Trecho selecionado ▸
O que está no caminho da escola que busca a integração curricular?
Uma cultura de inovação e integração curricular depende cada vez mais do diálogo com educadores e da participação de estudantes em diferentes etapas do planejamento, segundo especialistas
Para que uma escola consiga implementar uma cultura de inovação capaz de proporcionar uma aprendizagem significativa para seus alunos, é necessário mais do que uma gestão participativa. A voz dos estudantes precisa ser ouvida para além da sala de aula e estar presente nos momentos de planejamento. Ao currículo, cabe a tarefa de criar as bases para uma trama diversificada e inclusiva de conhecimento. Tudo isso se torna possível quando a direção confia em seus educadores e estes, em seus estudantes.
Encontrar caminhos para uma abordagem mais integradora e apoiada em diálogo foi um dos tópicos da conversa do Porvir com Kurt Wootton e Marimar Vazquez, cofundadores do Habla, um centro cultural e de formação de educadores que também se dedica ao ensino da língua espanhola em Mérida, no México. Entre outras recomendações, Kurt e Marimar reforçam que, apesar da pressão por currículos e exames, sempre é possível ir além do tradicional.
Em outubro, eles participam da 3ª edição da Conferência NSTI (New School of Thought Institute) da Avenues The World School, em São Paulo (SP). Voltado a educadores da educação infantil ao ensino médio, a programação oferece formação para práticas centradas nos estudantes e projetos conectados ao mundo real. As inscrições estão abertas e podem ser realizadas neste link.
Após enviar seis professores brasileiros para um programa com o Habla, foi um passo natural trazer integrantes da equipe para o encontro, diz Tim McNamara, diretor de ensino fundamental 2 e médio da Avenues São Paulo e ex-diretor da High Tech High Chula Vista, em San Diego, nos Estados Unidos.

Lista de itens ▸
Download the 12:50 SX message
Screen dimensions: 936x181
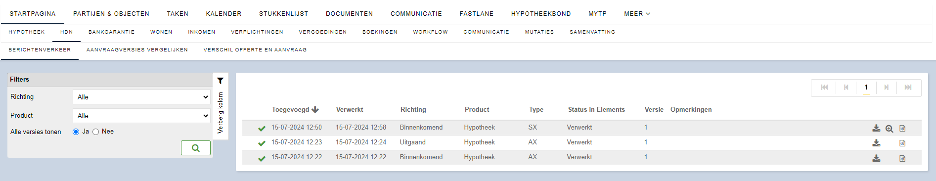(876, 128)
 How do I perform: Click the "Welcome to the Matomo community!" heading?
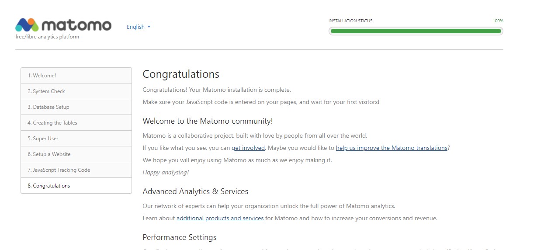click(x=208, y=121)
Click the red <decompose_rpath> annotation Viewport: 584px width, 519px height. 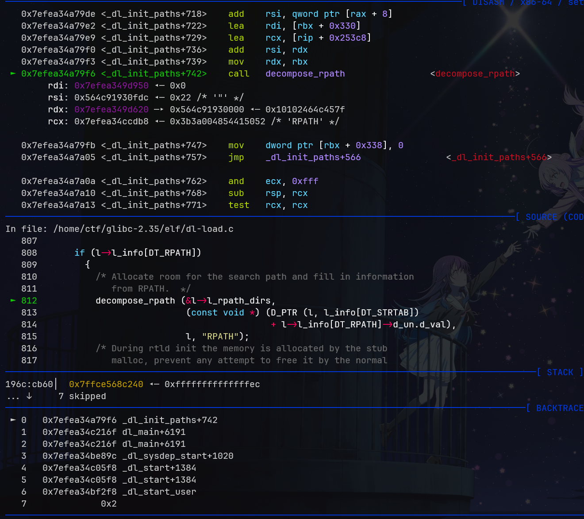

Enunciado 1 ▸
Cite do trecho selecionado a parte que vai de "Encontrar caminhos para" até "realizadas neste link.".
Enunciado 2 ▸
Resuma em menos palavras o parágrafo do trecho selecionado que começa com "Para que uma escola consiga implementar", mantendo suas ideias principais.
Enunciado 3 ▸
Segundo o trecho selecionado, que cargo Tim McNamara ocupa na Avenues São Paulo?

Resposta 1 ▸
Encontrar caminhos para uma abordagem mais integradora e apoiada em diálogo foi um dos tópicos da conversa do Porvir com Kurt Wootton e Marimar Vazquez, cofundadores do Habla, um centro cultural e de formação de educadores que também se dedica ao ensino da língua espanhola em Mérida, no México. Entre outras recomendações, Kurt e Marimar reforçam que, apesar da pressão por currículos e exames, sempre é possível ir além do tradicional.
Em outubro, eles participam da 3ª edição da Conferência NSTI (New School of Thought Institute) da Avenues The World School, em São Paulo (SP). Voltado a educadores da educação infantil ao ensino médio, a programação oferece formação para práticas centradas nos estudantes e projetos conectados ao mundo real. As inscrições estão abertas e podem ser realizadas neste link.

Resposta 2 ▸
Implementar uma cultura de inovação que gere aprendizagem significativa exige mais do que gestão participativa. Os estudantes devem ser ouvidos também no planejamento, e o currículo deve sustentar um conhecimento diversificado e inclusivo. Isso se torna possível quando a direção confia nos educadores e estes confiam nos estudantes.

Resposta 3 ▸
Ele é diretor de ensino fundamental 2 e médio.